Oliver Stone to Stephen Colbert: Vladimir Putin Has Been 'Insulted' and 'Abused'

Oliver Stone
Director Oliver Stone poses as he arrives for the gala screening of the film "Snowden", during the 60th British Film Institute (BFI) London Film Festival at Leicester Square in London, Britain October 15, 2016. On June 12, 2017, Stephen Colbert grilled Stone over being soft on Putin in his latest documentary series. Peter Nicholls/Reuters

On Monday evening, a deranged man appeared in Midtown Manhattan to rant in front of a large and largely helpless audience about world affairs, those involving Russia in particular. The plainly disturbed individual was, by turns, incoherent, disingenuous and condescending. Most troubling of all was his insistence that he be taken seriously, when, in fact, he could only be taken ridiculously.

The man was identified as professional conspiracy theorist Oliver Stone.

Stone's embarrassing appearance on The Late Show with Stephen Colbert is the kind of stuff that ends careers. Then again, one has to first have a career worth ending. The increasingly pneumatic Stone, for his part, hasn't made anything resembling respectable cinema in three decades, if not longer. He is now a professional far-left propagandist, like your mildly alcoholic uncle who is convinced that "the corporations did 9/11" and wireless internet is an Israeli mind-control plot. He is a crank with a camera—though, judging by his media bookings, he retains a pretty good publicist.

Stone came to the Ed Sullivan Theater to promote his four-hour, four-part interview with Vladimir V. Putin, which Showtime has audaciously billed as a documentary. There's a better word, however, for trying to humanize a dictator: propaganda. That effort would have been richly rewarded by the Soviet Union, but Stone has the misfortune of living in the democratic West, where his fawning over Putin, as well as Fidel Castro and Hugo Chávez, hasn't attracted the enormous, rapturous audiences he might have expected in a Siberian gulag, or a Maoist reeducation camp.

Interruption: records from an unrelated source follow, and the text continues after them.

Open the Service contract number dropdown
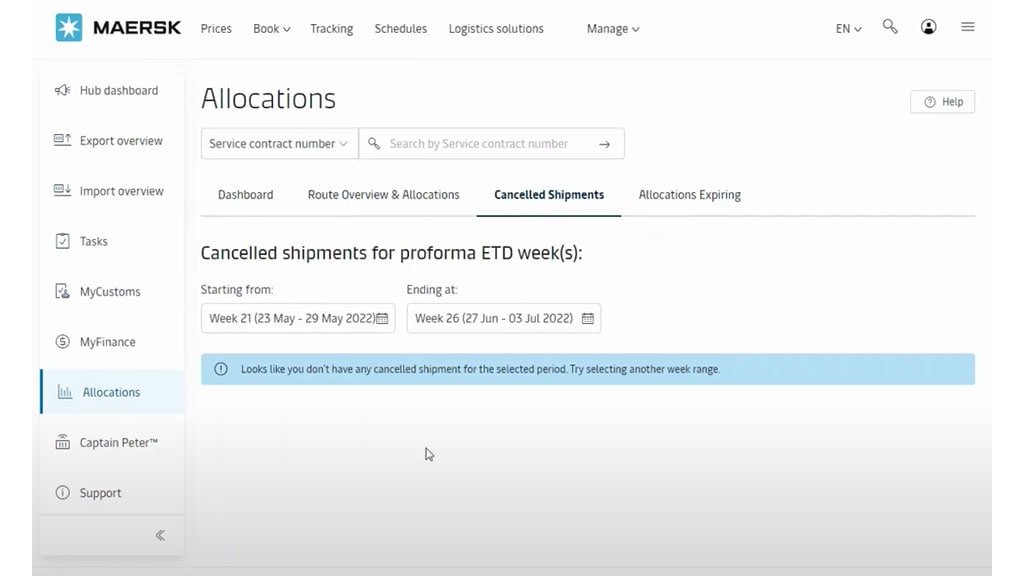The width and height of the screenshot is (1024, 576). pyautogui.click(x=278, y=143)
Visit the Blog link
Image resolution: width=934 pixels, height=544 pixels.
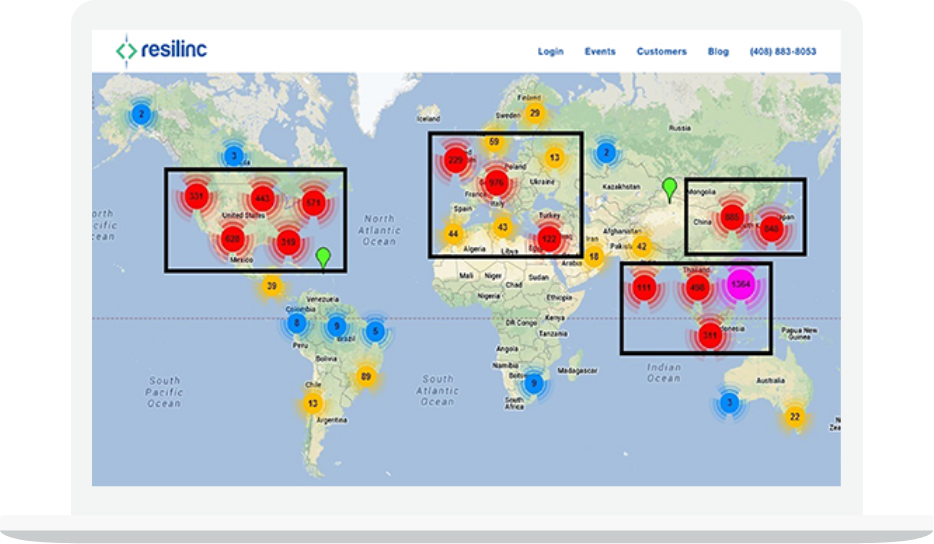(718, 52)
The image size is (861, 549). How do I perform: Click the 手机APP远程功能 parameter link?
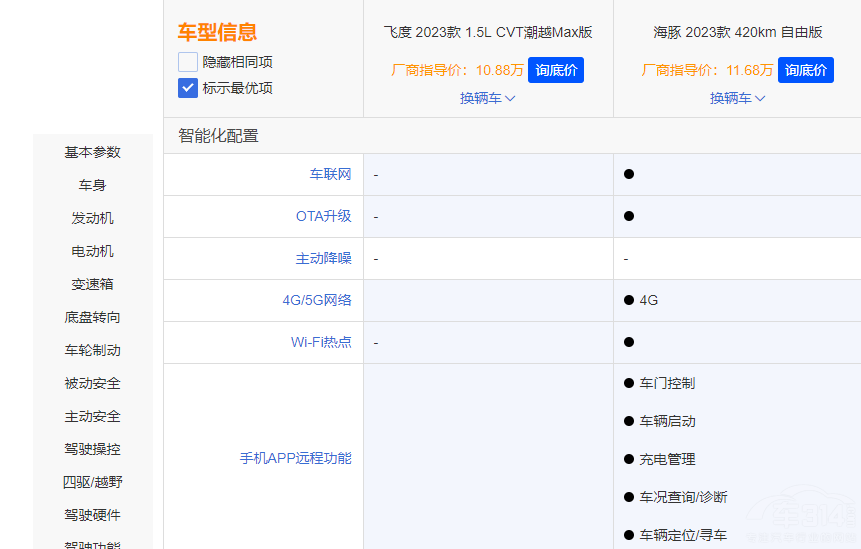tap(295, 458)
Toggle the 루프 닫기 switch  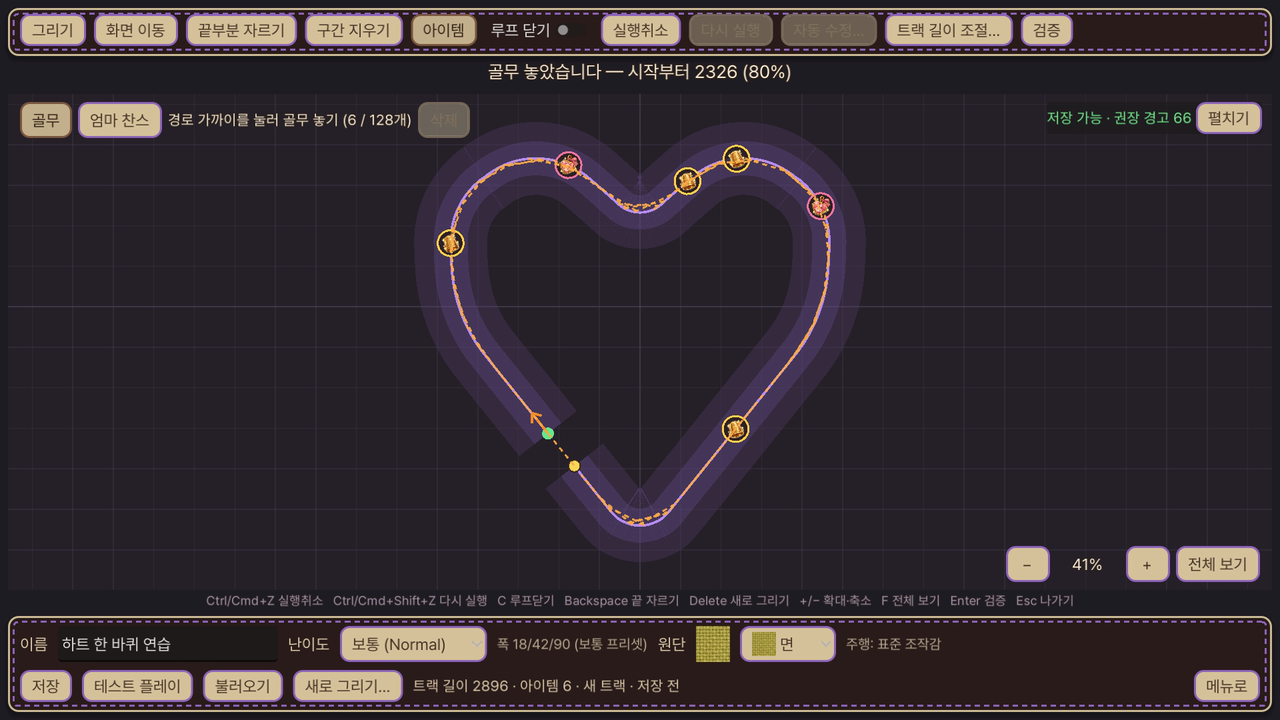tap(571, 30)
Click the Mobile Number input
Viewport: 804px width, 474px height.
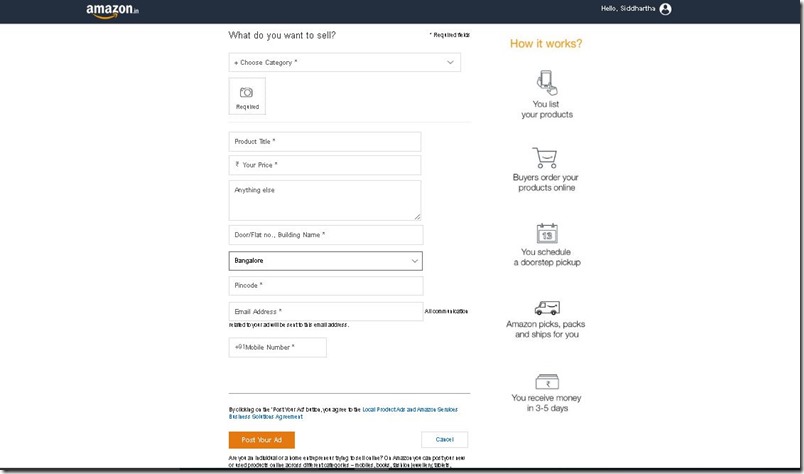click(277, 347)
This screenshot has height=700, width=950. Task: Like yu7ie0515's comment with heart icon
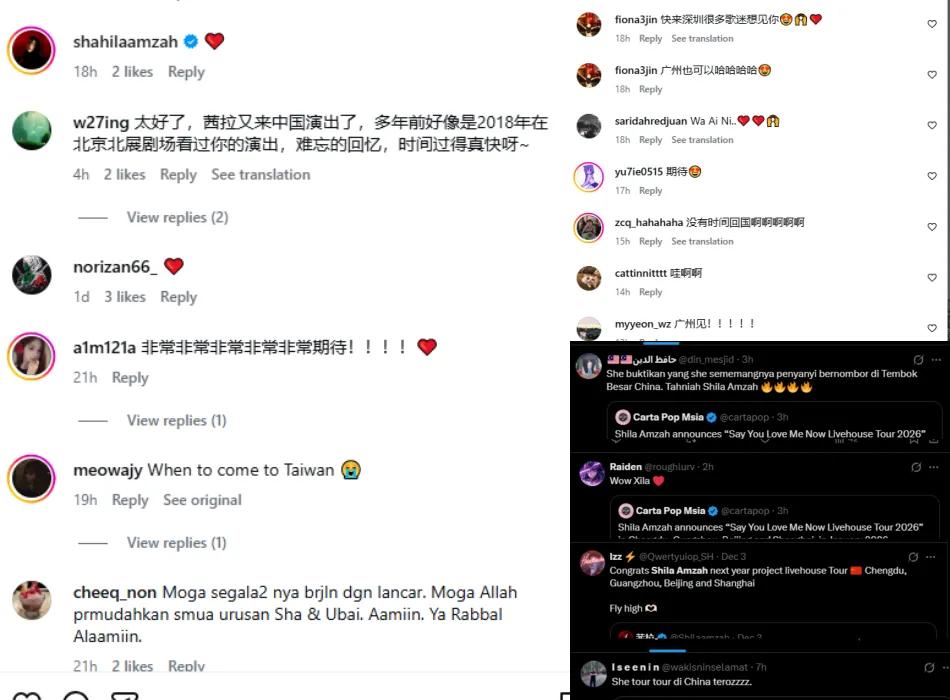(932, 176)
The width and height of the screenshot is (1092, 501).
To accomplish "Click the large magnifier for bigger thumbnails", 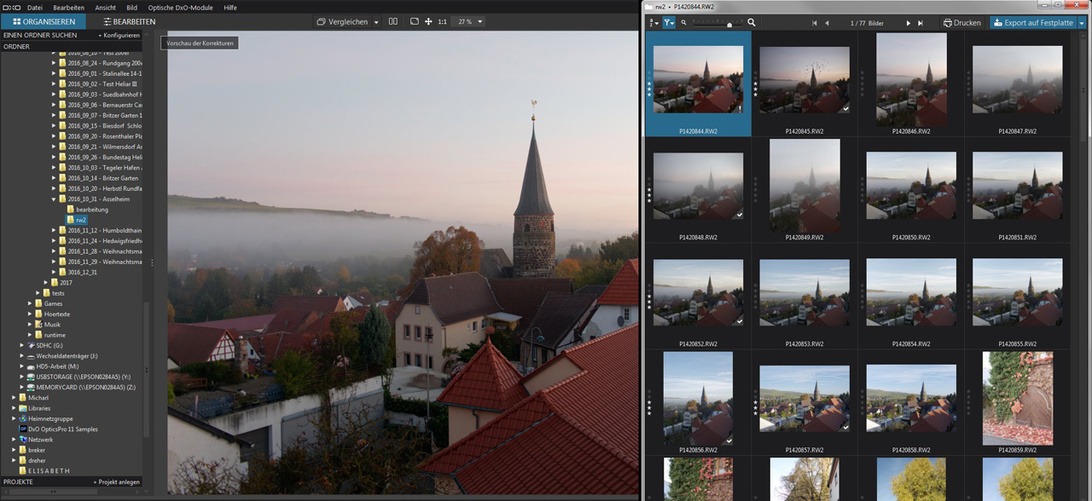I will point(752,22).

Stone visited Colbert at the end of a day in which Putin cracked down on political opponents, including rising liberal star Alexei Navalny. It is not clear if Stone knew about this latest exemplar of Putinism, but if he did, it certainly didn't trouble him as he sagged into his chair and scowled at Colbert. In fact, he was at such immense pains to depict Putin as the second coming of Peter the Great that Colbert finally posed a blunt question that seemed only partly a joke: "Does he have your dog in a cage someplace?"

One feels immensely sadness at the very suggestion that such a canine may exist, and that its primary benefactor in the human species may be Oliver Stone.

Putin clearly convinced Stone that they'd formed a genuine bond during their reported 20 hours together (the interviews were conducted over a two-year period). Though transparently illusory, that comity all but ensured that Stone would unquestioningly accept the Russian despot's version of events, even when it was obviously false. For example, in an interview with The Nation that would have made even a Stalinist cringe, Stone suggested that the CIA and FBI had "cooked" intelligence regarding Russian hacking related to the presidential election.

Stone even came to pity the bloodless KGB apparatchik who waged a brutal war in Chechnya while overseeing an increasingly totalitarian state at home, one in which personal freedoms have been steadily curtailed.

"He's been through a lot. He's been insulted and abused," Stone said.

The audience expressed audible disgust.

"Abused in the press, in the media," Stone explained dismissively.

Now the audience jeered. Stone flashed his sagging jowls, then continued in the manner of all shameless shills.

Colbert tried to get Stone to say whether he liked Putin, or whether there was anything about the Russian strongman that the American filmmaker found objectionable. Stone deflected both questions, suggesting that Americans who disliked President Trump were transferring that enmity to Putin's Russia. The notion that Putin's Russia might have sins of its own seemed preposterous to Stone.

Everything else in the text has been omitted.